[Saved entries]
*****

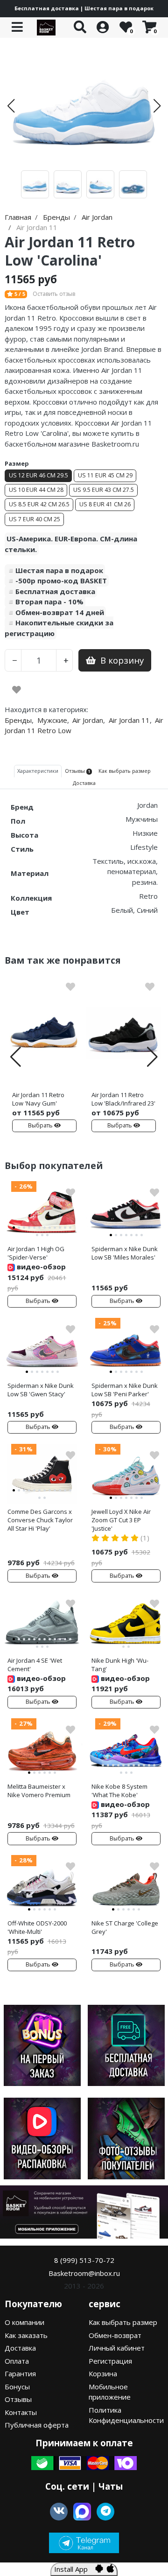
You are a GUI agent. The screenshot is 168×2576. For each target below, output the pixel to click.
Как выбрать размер (123, 2322)
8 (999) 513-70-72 (84, 2260)
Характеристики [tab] (37, 770)
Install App (74, 2569)
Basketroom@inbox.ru (84, 2273)
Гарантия (20, 2373)
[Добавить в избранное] (16, 690)
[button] (11, 106)
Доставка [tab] (84, 782)
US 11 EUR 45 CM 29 (105, 475)
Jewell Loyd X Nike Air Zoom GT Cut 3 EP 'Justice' (121, 1520)
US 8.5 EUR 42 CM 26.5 (39, 504)
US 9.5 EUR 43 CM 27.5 (103, 490)
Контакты (21, 2412)
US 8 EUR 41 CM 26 (105, 504)
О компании (24, 2322)
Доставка (20, 2347)
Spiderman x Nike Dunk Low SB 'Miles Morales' (124, 1253)
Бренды (18, 720)
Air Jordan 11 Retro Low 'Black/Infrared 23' (123, 1099)
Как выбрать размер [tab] (124, 770)
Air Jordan (87, 720)
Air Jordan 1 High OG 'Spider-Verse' (35, 1253)
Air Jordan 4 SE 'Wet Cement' (34, 1664)
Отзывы (18, 2399)
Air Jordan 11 (129, 720)
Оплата (17, 2361)
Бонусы (17, 2386)
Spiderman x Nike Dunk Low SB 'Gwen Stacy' (40, 1389)
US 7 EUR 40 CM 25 (34, 519)
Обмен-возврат (115, 2335)
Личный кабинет (117, 2347)
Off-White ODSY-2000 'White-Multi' (37, 1927)
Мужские (52, 720)
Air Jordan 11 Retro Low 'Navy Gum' (38, 1099)
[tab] (14, 1227)
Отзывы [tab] (77, 770)
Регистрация (110, 2361)
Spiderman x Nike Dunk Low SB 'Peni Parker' (124, 1389)
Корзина (103, 2373)
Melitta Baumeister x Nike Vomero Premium (38, 1790)
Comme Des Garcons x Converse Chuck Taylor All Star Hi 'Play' (40, 1520)
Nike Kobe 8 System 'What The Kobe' (119, 1790)
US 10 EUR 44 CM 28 (36, 490)
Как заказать (26, 2335)
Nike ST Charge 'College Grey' (124, 1927)
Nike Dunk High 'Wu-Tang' (119, 1664)
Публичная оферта (37, 2424)
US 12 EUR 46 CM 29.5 (38, 475)
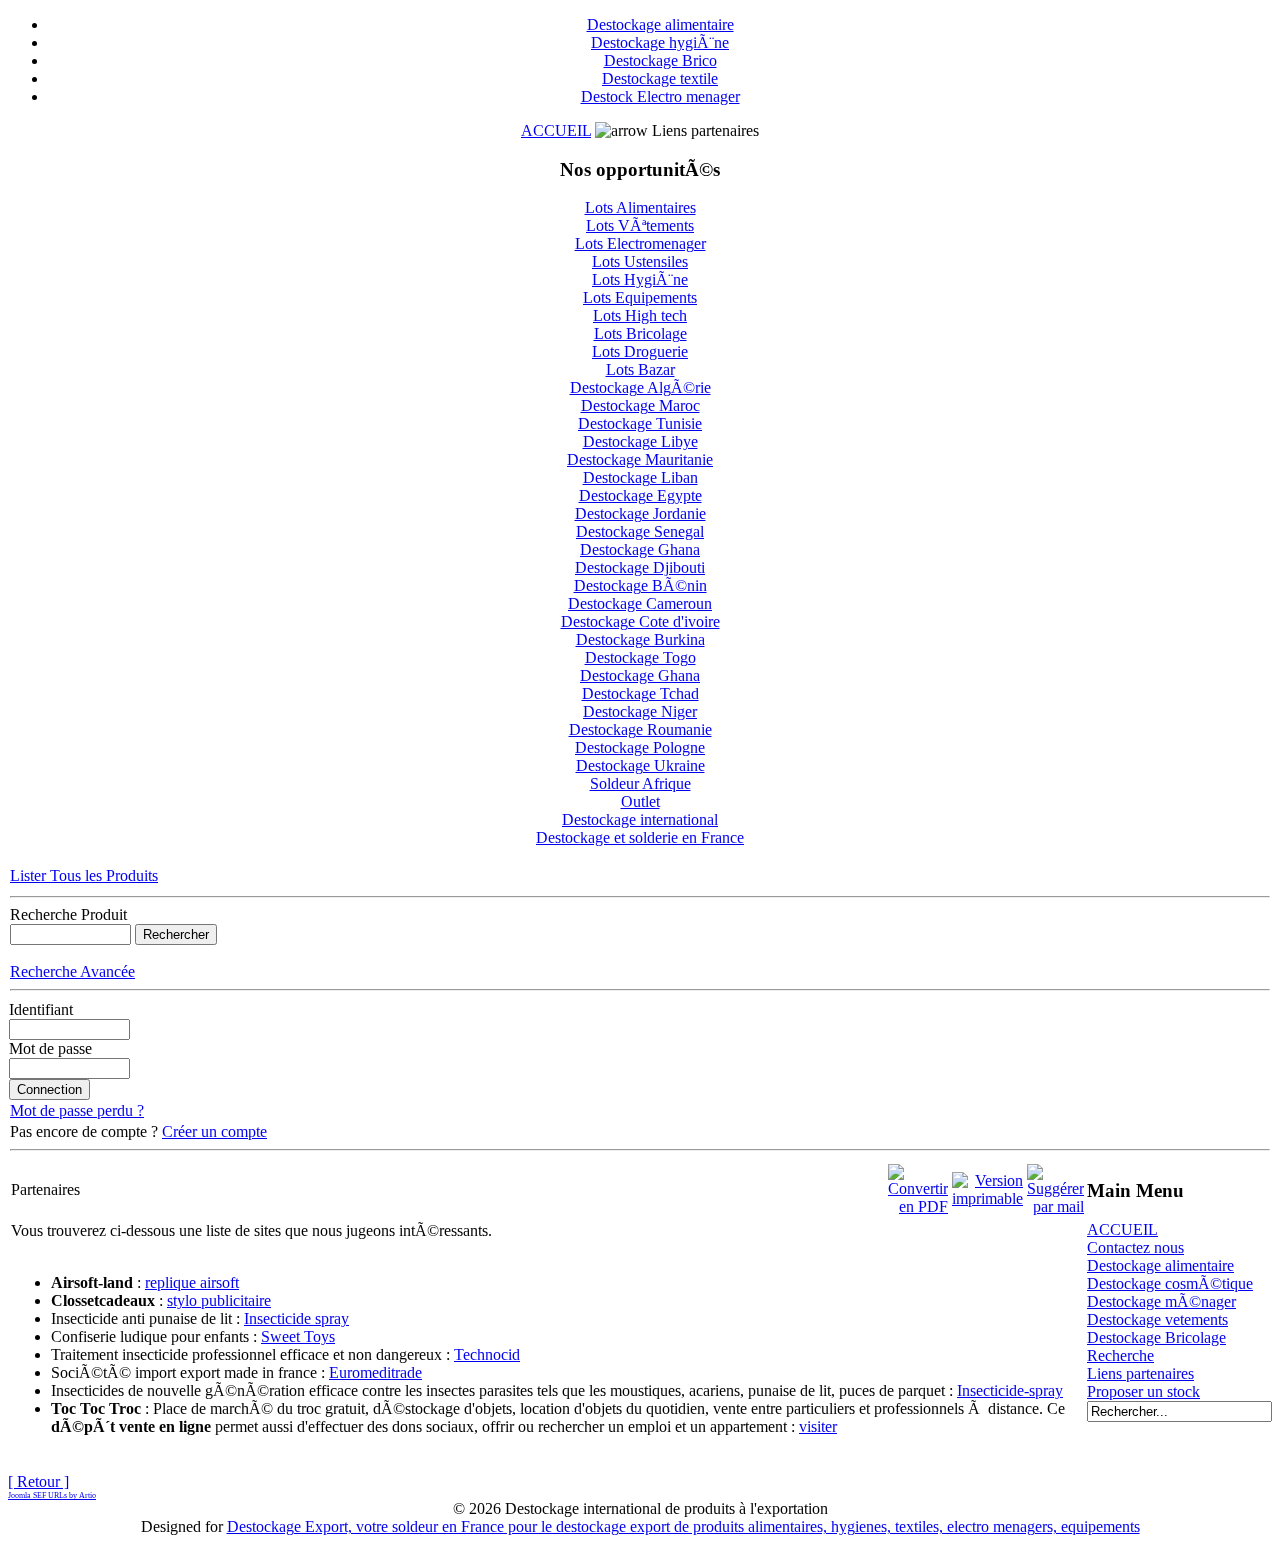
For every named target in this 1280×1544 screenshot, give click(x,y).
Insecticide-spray (1010, 1390)
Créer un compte (214, 1131)
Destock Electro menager (660, 96)
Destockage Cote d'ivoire (640, 621)
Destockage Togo (640, 657)
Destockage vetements (1157, 1319)
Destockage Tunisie (640, 423)
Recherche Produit (68, 914)
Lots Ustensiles (640, 261)
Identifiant (41, 1009)
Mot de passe (50, 1048)
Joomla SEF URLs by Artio (52, 1495)
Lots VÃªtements (640, 225)
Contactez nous (1135, 1247)
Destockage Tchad (640, 693)
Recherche (1120, 1355)
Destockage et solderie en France (640, 837)
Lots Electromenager (640, 243)
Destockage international (640, 819)
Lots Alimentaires (640, 207)
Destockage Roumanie (640, 729)
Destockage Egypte (640, 495)
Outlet (640, 801)
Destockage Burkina (640, 639)
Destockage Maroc (640, 405)
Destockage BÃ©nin (640, 585)
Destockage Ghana (640, 549)
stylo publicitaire (219, 1300)
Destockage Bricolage (1156, 1337)
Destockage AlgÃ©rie (640, 387)
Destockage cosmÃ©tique (1170, 1283)
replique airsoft (192, 1282)
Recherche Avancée (72, 971)
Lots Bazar (640, 369)
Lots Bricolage (640, 333)
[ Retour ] (38, 1481)
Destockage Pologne (640, 747)
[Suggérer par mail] (1055, 1184)
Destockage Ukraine (640, 765)
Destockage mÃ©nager (1161, 1301)
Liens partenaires (1140, 1373)
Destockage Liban (640, 477)
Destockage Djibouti (640, 567)
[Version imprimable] (987, 1184)
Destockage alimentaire (660, 24)
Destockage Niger (640, 711)
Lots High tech (640, 315)
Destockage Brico (660, 60)
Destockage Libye (640, 441)
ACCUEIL (556, 130)
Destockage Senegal (640, 531)
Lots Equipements (640, 297)
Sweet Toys (298, 1336)
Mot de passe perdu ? (77, 1110)
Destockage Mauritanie (640, 459)
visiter (818, 1426)
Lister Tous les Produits (84, 875)
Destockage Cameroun (640, 603)
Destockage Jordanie (640, 513)
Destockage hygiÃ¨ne (660, 42)
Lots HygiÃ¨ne (640, 279)
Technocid (487, 1354)
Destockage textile (660, 78)
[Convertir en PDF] (918, 1184)
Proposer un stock (1143, 1391)
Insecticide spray (296, 1318)
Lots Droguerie (640, 351)
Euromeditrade (375, 1372)
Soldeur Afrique (640, 783)
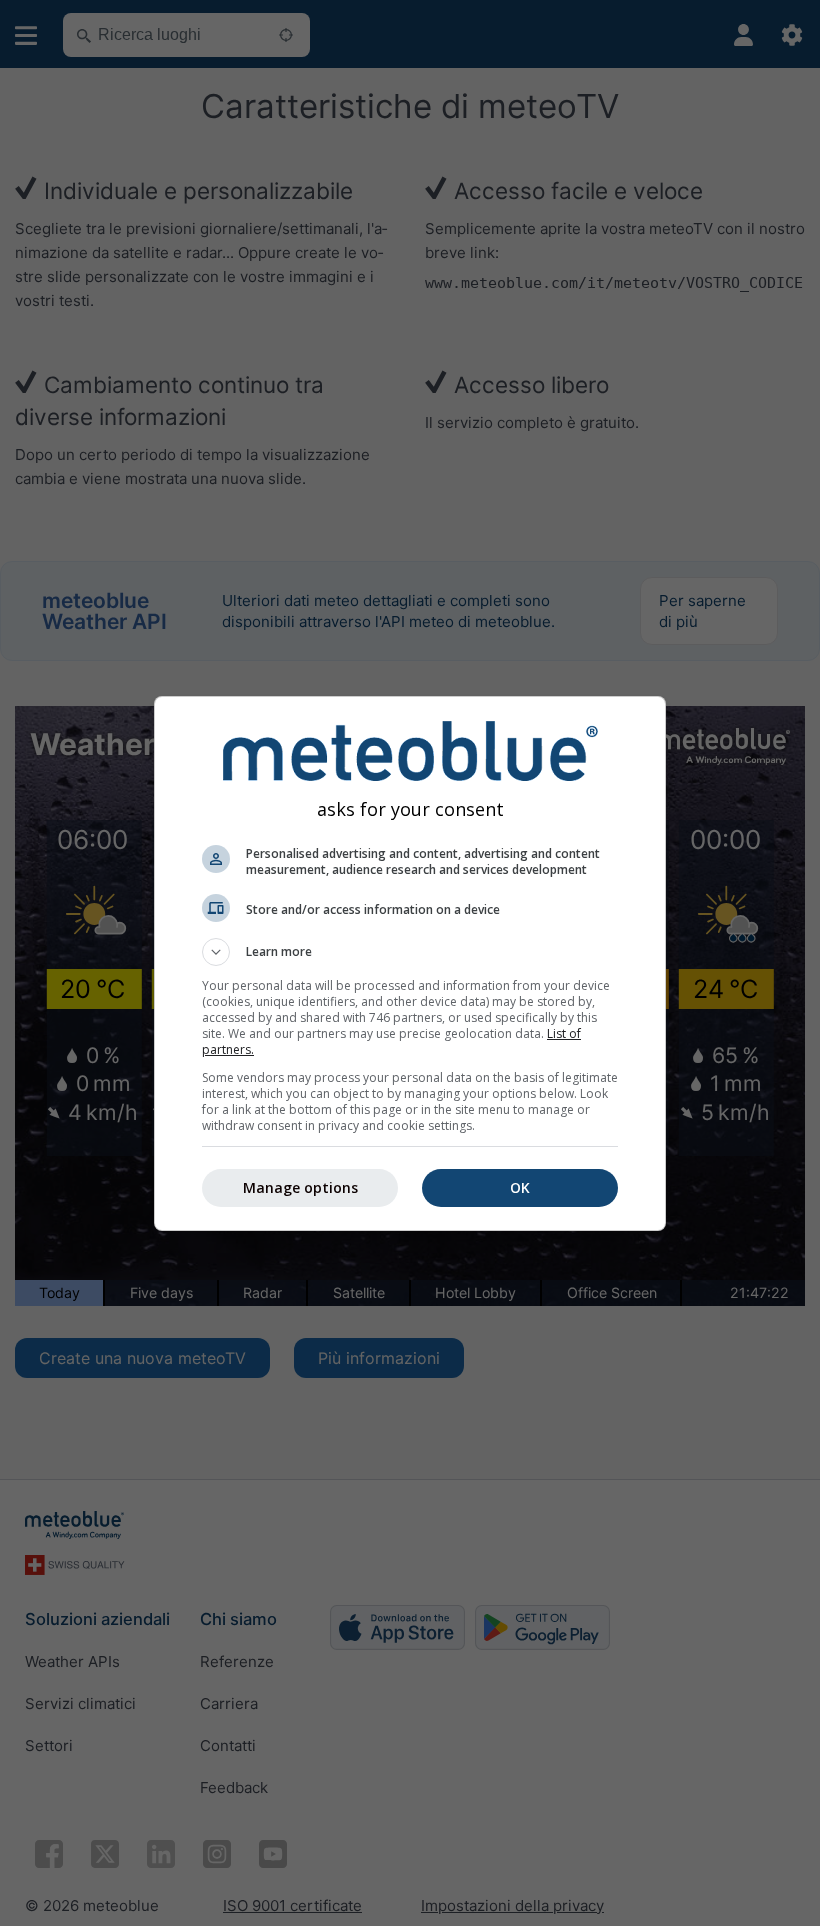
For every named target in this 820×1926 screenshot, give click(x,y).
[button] (410, 952)
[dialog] (410, 963)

*****

Check the lines above and copy each one that includes "выбрать".

**Response for this exercise**
Как выбрать размер (123, 2322)
Как выбрать размер [tab] (124, 770)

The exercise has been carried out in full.